Location: The Kimpton Hotel, Washington, D.C.

Featured Research

During the course of the day, we heard keynote addresses from thought leaders in retirement planning and research presentations on the following studies:

Effects of Positive Memory Retrieval on Intertemporal Choice in Older Adults

Speaker: Karolina Lempert, University of Pennsylvania

Key Findings:

■   People tend to prefer immediate payouts over delayed payouts, even when the delayed payout is much larger.

■   The rate at which people discount future rewards varies widely and may depend on context, but most people exhibit some degree of temporal discounting.

■   Steep temporal discounting is associated with smoking, gambling, excessive credit card borrowing and other risky behaviors.
Retrieving positive memories before making intertemporal choices does not appear to affect temporal discounting in cognitively normal older adults.


Memory Infographic


Household Investment Puzzles and Probability Weighting

Speaker: Olivia S. Mitchell, Wharton School, University of Pennsylvania and NBER,
TIAA Institute Fellow

Key Findings:
■    Probability weighting explains financial decisions that seemingly violate utility-maximizing behavior.

■    Most people overweight small probabilities and underweight higher probabilities to some degree.

■    Investors who overweight the probability of realizing extreme gains through equity exposure may prefer to hold a few individual stocks that could rise rapidly, versus investing in a broadly diversified portfolio.
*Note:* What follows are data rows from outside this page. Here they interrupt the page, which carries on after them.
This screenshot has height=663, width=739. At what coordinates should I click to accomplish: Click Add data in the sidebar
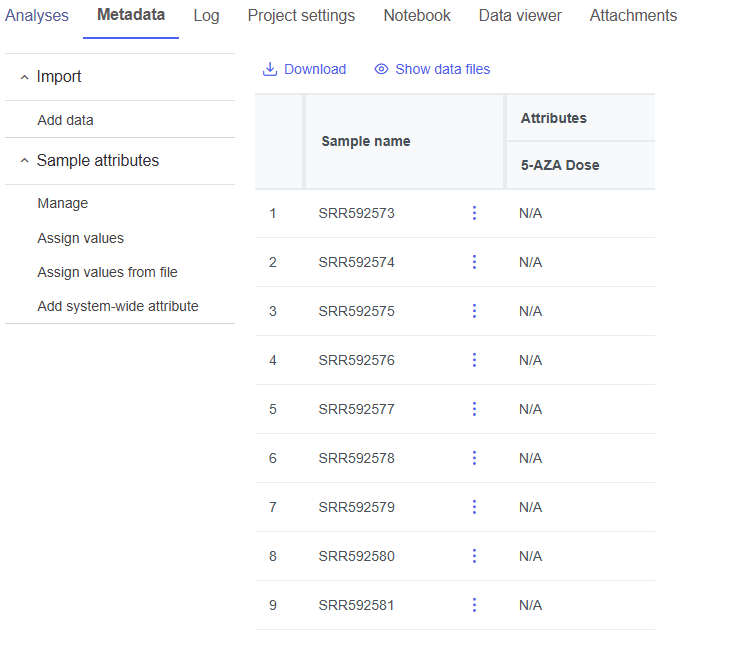65,120
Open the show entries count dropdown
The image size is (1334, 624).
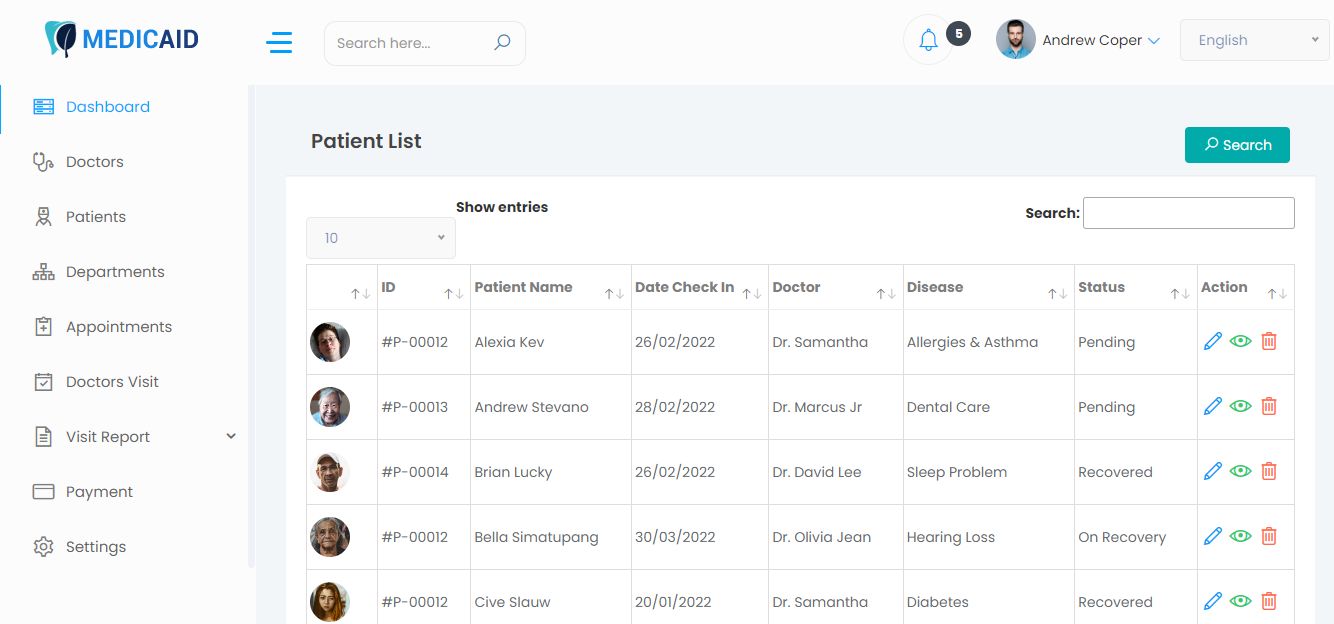[x=380, y=238]
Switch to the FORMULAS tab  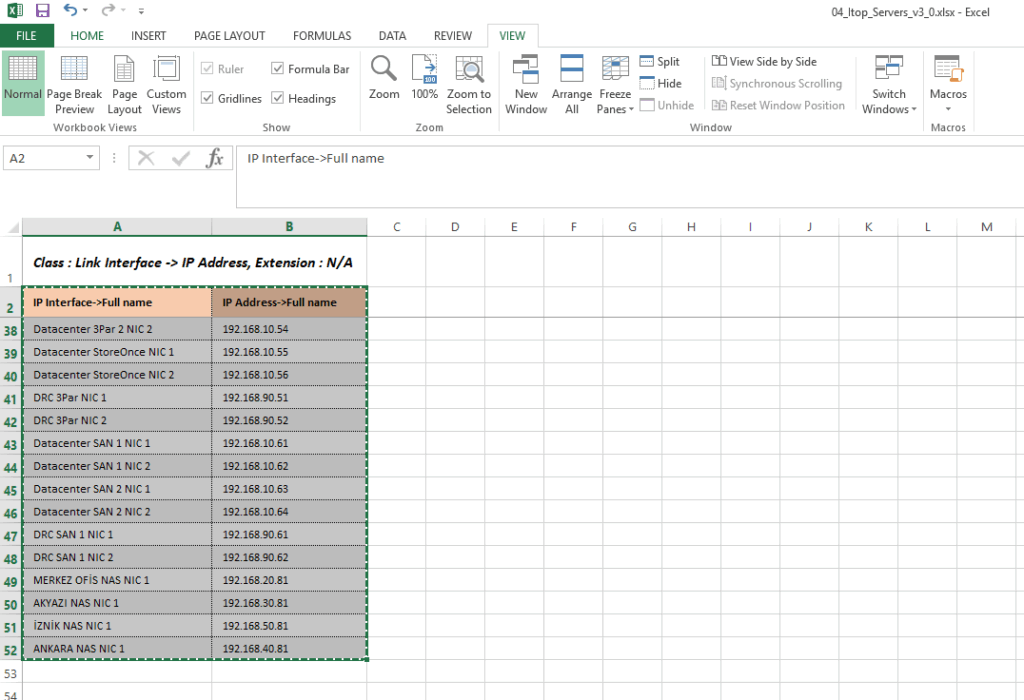pos(322,36)
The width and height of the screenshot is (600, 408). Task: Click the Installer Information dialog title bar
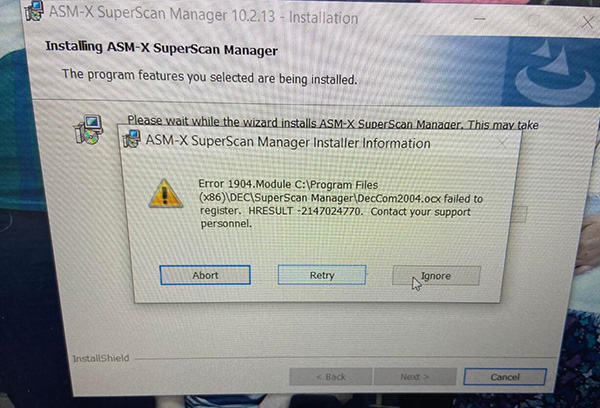288,142
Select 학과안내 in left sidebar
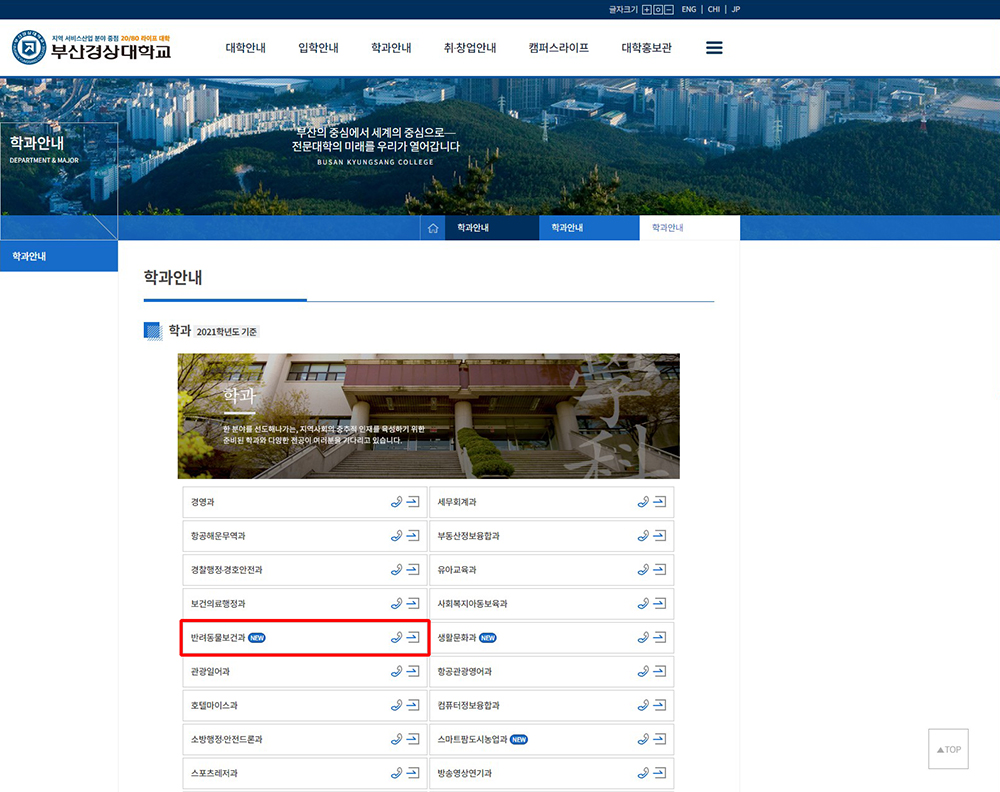1000x792 pixels. tap(59, 256)
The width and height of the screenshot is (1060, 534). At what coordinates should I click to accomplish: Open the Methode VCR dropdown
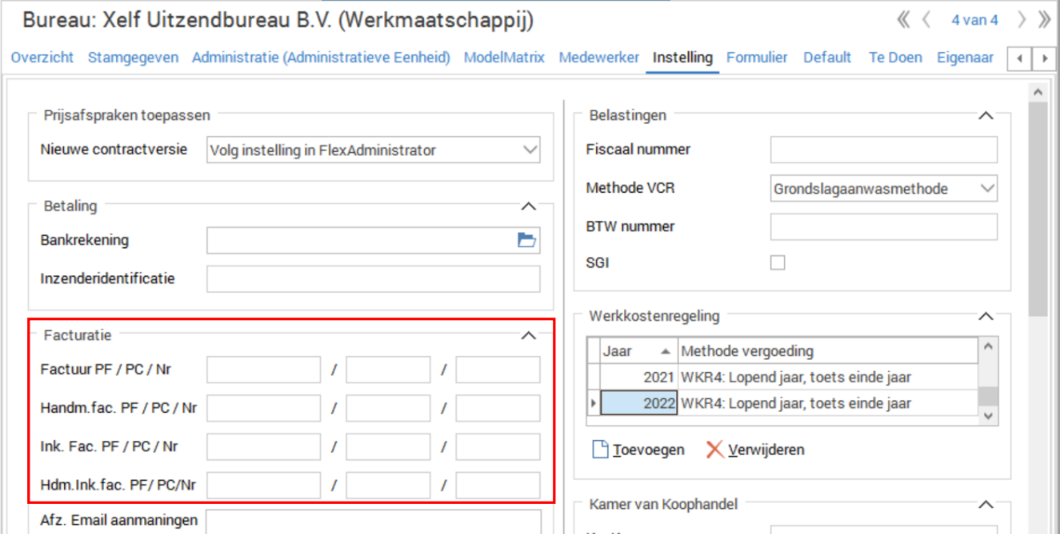(987, 188)
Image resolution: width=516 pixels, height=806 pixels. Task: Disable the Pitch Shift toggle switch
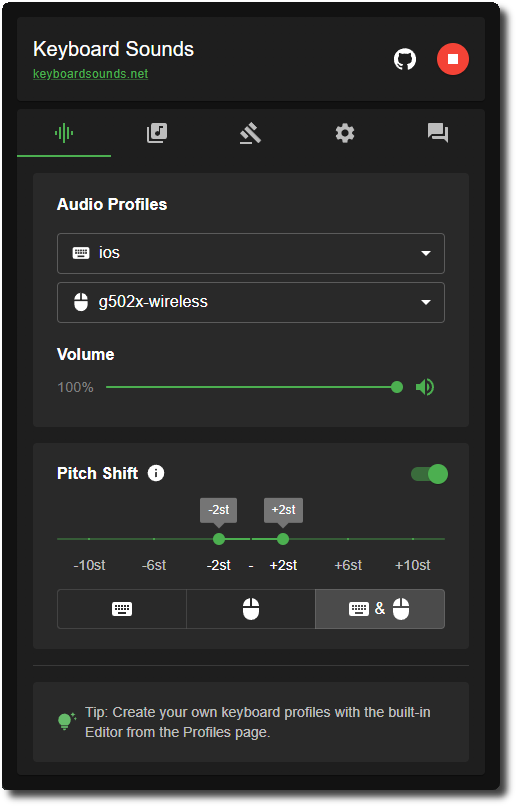[430, 474]
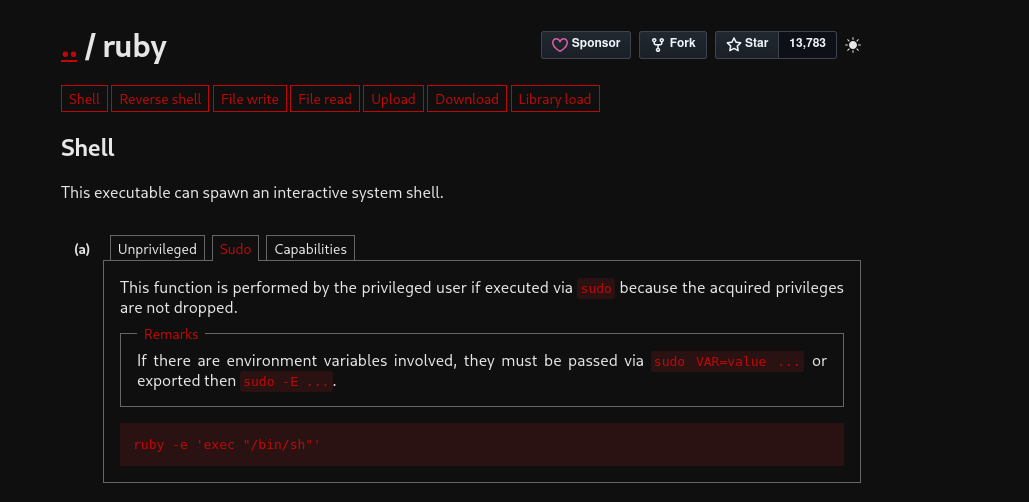Viewport: 1029px width, 502px height.
Task: Switch to the Unprivileged tab
Action: pyautogui.click(x=158, y=249)
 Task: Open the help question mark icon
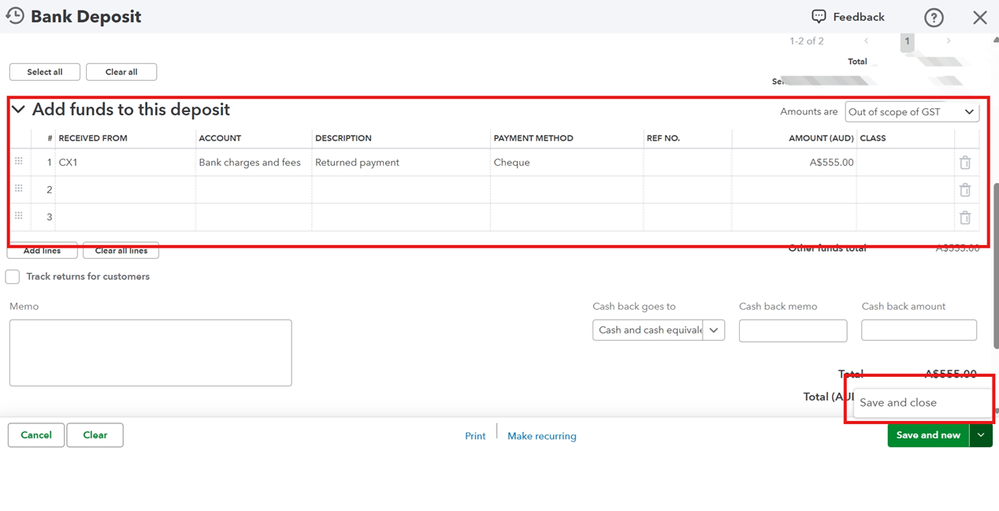tap(934, 17)
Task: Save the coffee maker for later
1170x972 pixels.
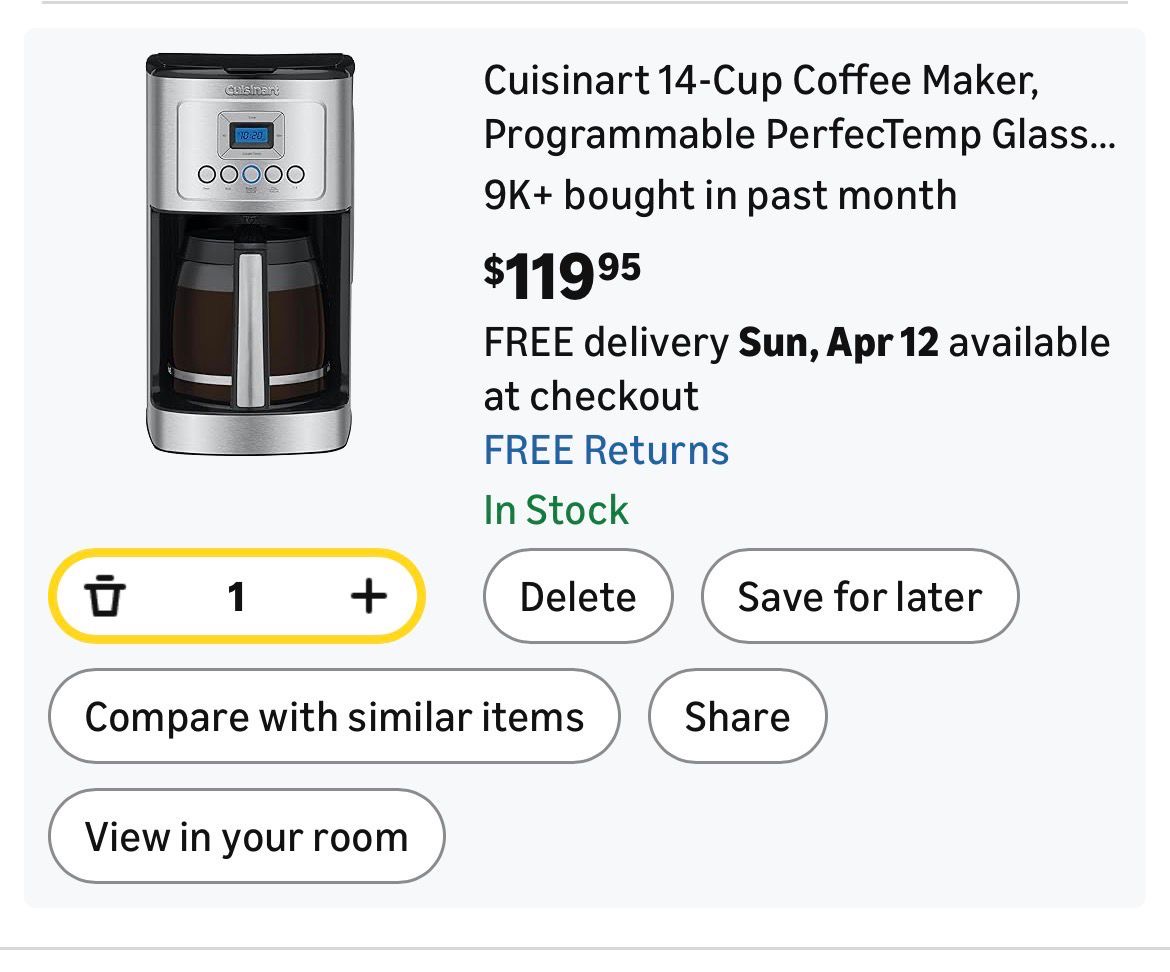Action: coord(859,597)
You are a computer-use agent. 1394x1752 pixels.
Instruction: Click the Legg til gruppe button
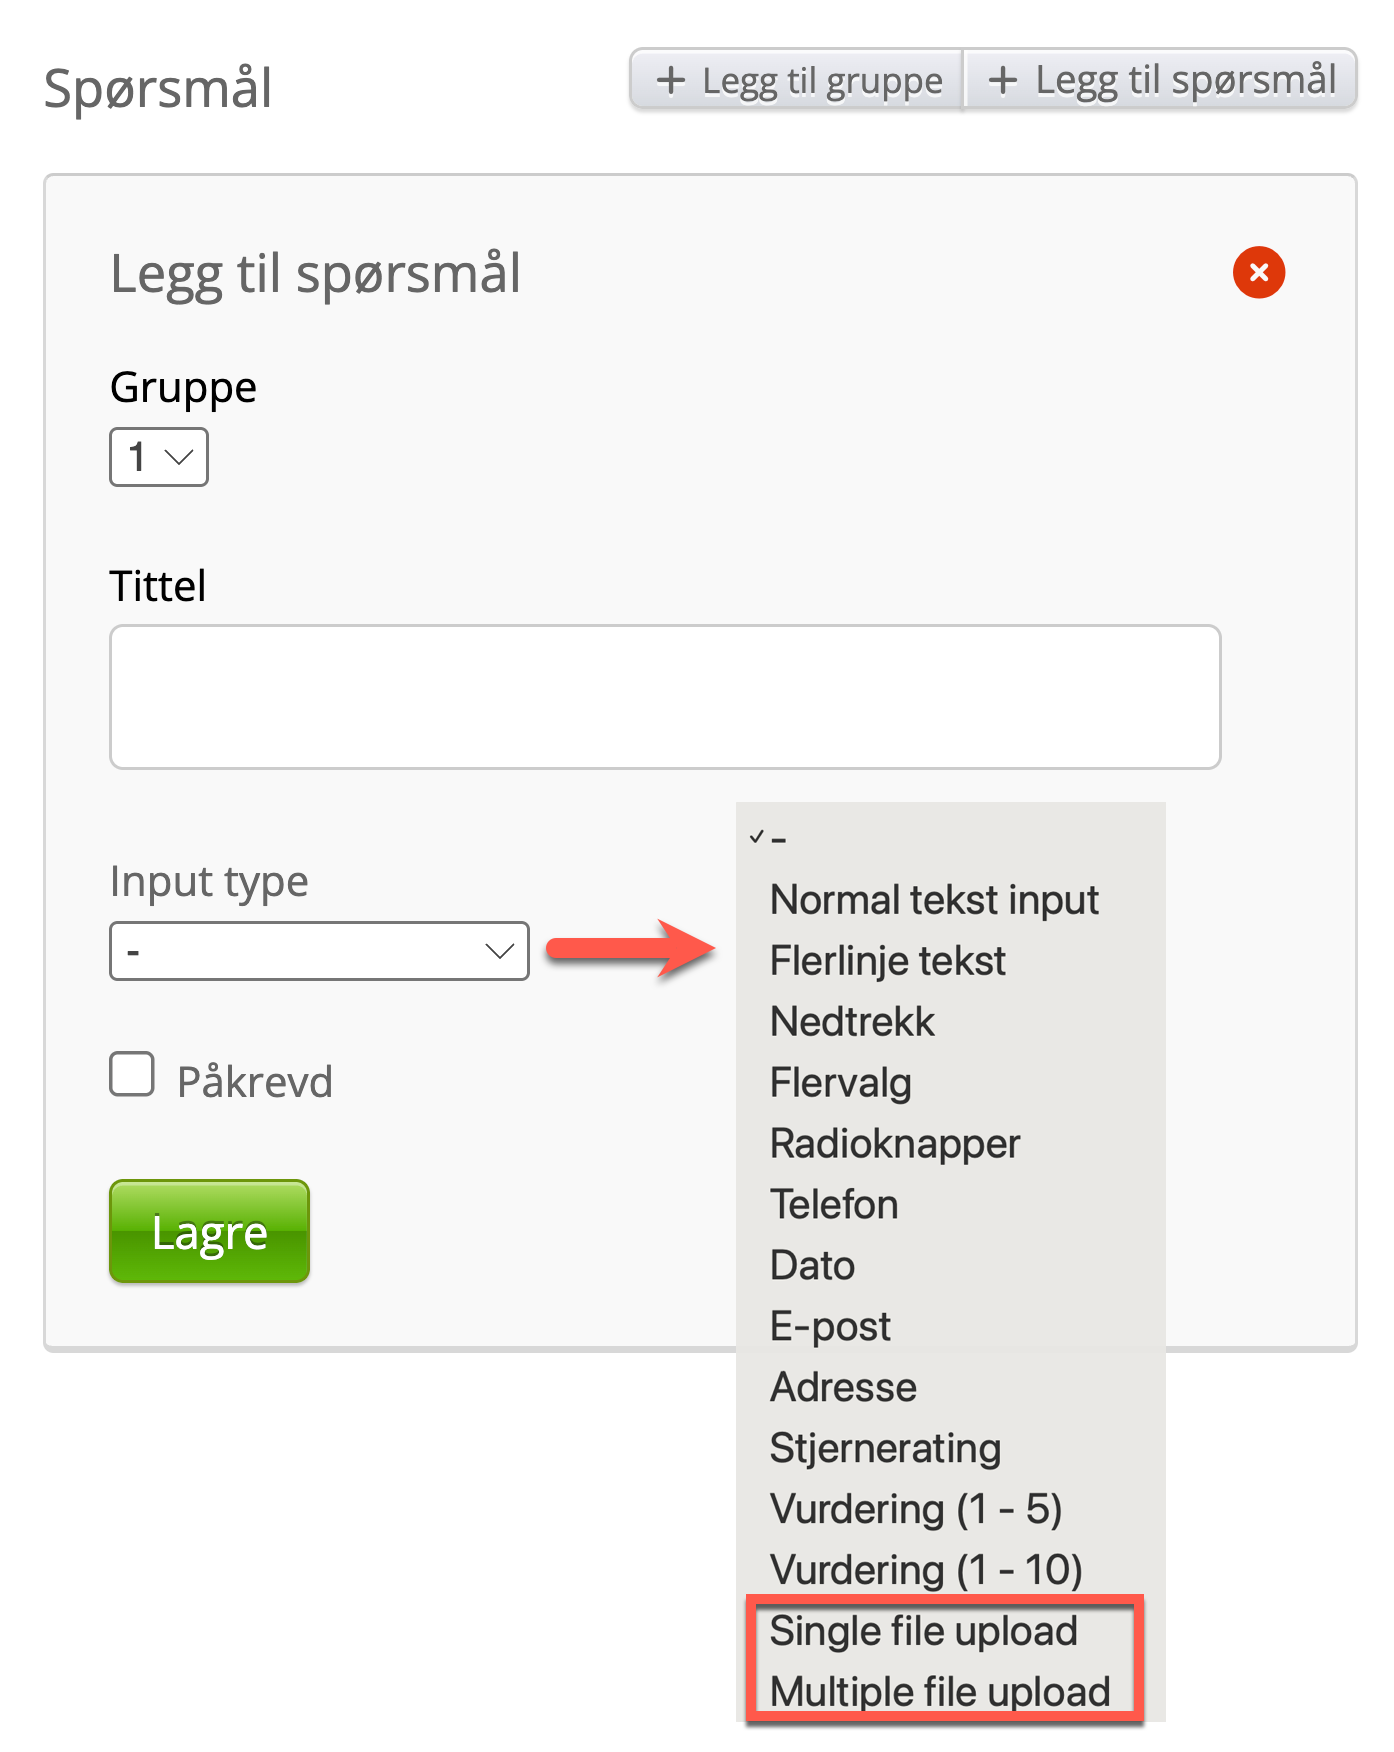(797, 80)
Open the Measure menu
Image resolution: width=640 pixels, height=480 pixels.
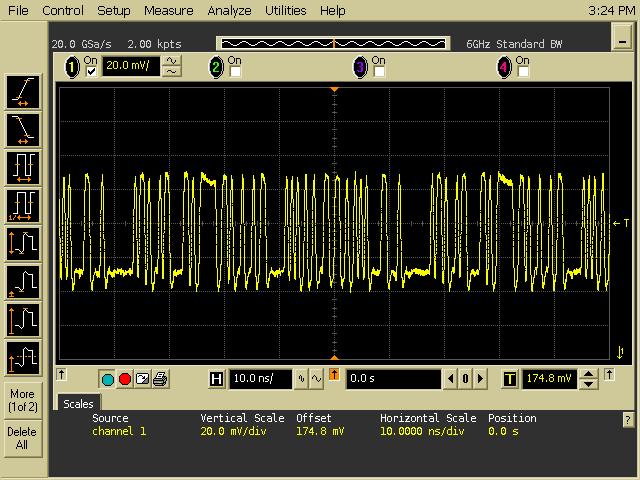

■    Risk-averse investors who underweight the likelihood of generating moderate positive returns through equity investments might prefer to avoid stocks altogether.
Dimmock TI Report Image


Behavioral Factors and Long-Run Financial Well-Being

Speaker: Victor Stango, University of California, Davis
Key Findings:
■    Nearly everyone exhibits at least one behavioral indicator, and most people exhibit several.
■    Behavioral biases are distinct features of consumer decision-making, not proxies for unmeasured aspects of demographics or cognitive abilities.
■    Behavioral biases are correlated with financial well-being in ways predicted by theory and are not neutralized by market forces, learning or other factors.